Susan Hazels Mitmesser
Stony Brook University, USA
Title: Determination of plasma and leukocyte vitamin C concentrations in a randomized, double-blind, placebo-controlled trial with Ester-C®
Biography
Biography: Susan Hazels Mitmesser
Abstract
Rapid uptake of vitamin C into blood and retention in tissues are important indicators of the efficacy of vitamin C supplementation and its immune-supporting role. This double-blind, placebo-controlled, crossover study evaluated the bioavailability of vitamin C in plasma (reflective of recent intake) and leukocytes (reflective of tissue stores on immune function) from a novel vitamin C formulation, Ester-C®. Thirty-six adults were randomized to receive placebo (PL, 0 mg vitamin C), ascorbic acid (AA, 1000 mg vitamin C), and Ester-C® (EC, 1000 mg vitamin C).
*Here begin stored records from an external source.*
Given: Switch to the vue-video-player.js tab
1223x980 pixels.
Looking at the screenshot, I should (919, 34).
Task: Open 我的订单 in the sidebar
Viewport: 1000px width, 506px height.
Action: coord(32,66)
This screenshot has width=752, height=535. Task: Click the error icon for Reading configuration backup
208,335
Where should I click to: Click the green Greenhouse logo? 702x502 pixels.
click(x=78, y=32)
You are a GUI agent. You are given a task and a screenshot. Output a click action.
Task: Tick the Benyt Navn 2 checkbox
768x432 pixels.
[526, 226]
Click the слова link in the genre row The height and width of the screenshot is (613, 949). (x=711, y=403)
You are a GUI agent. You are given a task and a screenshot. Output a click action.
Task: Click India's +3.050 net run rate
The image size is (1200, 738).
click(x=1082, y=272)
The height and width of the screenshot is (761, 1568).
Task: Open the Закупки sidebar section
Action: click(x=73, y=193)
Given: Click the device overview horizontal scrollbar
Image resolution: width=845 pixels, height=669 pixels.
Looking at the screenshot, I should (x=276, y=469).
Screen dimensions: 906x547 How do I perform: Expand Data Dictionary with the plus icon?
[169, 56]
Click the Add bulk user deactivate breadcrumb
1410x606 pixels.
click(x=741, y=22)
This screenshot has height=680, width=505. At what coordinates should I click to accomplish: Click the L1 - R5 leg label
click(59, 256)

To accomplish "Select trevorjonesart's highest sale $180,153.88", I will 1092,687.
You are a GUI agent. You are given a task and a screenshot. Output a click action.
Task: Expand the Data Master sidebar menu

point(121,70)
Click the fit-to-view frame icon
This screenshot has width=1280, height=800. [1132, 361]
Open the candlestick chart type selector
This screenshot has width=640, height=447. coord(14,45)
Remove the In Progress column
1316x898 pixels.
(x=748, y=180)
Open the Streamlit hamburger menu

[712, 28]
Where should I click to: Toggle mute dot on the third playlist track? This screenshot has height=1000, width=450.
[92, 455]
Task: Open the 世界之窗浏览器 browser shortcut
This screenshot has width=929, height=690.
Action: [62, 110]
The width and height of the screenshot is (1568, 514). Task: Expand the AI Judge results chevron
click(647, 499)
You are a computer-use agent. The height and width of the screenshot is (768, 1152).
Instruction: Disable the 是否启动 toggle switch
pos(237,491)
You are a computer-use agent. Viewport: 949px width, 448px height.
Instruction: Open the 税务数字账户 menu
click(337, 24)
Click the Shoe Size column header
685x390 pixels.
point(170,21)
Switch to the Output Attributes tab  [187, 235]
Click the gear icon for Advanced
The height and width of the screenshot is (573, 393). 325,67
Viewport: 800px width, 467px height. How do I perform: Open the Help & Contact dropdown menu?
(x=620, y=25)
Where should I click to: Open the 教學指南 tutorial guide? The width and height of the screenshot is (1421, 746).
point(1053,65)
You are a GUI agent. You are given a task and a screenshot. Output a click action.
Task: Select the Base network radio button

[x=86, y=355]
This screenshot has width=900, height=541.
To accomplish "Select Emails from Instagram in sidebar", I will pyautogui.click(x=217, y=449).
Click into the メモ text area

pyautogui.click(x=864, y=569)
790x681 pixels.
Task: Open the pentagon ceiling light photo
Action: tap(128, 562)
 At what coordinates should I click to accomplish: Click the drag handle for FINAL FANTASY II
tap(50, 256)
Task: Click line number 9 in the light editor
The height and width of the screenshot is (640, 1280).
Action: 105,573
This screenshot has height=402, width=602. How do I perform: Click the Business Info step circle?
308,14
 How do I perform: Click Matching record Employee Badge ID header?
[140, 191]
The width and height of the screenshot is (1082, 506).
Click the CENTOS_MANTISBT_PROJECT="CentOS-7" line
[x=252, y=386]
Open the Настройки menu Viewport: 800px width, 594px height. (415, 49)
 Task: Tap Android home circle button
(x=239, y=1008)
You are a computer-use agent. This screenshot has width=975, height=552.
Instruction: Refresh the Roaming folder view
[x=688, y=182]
Plasma and leukocyte vitamin C were measured predose and at 2, 4, 8 and 24 hours postdose. The concentration and percent change from baseline in plasma were significantly higher with EC at all time points when compared to PL. No significant differences between EC and AA were observed in plasma concentration. Plasma area under the curve (AUC0-24h) was higher for EC (P<0.001) compared to PL. The concentration change from baseline in leukocyte vitamin C was increased with EC at 24 h post-dose (P=0.036) while no significant within-group changes were observed in AA or PL at any time point. The percent change in leukocyte vitamin C concentration was higher for EC at 8 and 24 hours compared to AA (P=0.028 and P=0.034, respectively) and PL (P=0.042 and P=0.036, respectively). It is concluded that a single dose of EC resulted in favorable percent change in leukocyte vitamin C concentration compared to AA and PL, indicating EC is retained longer within leukocytes.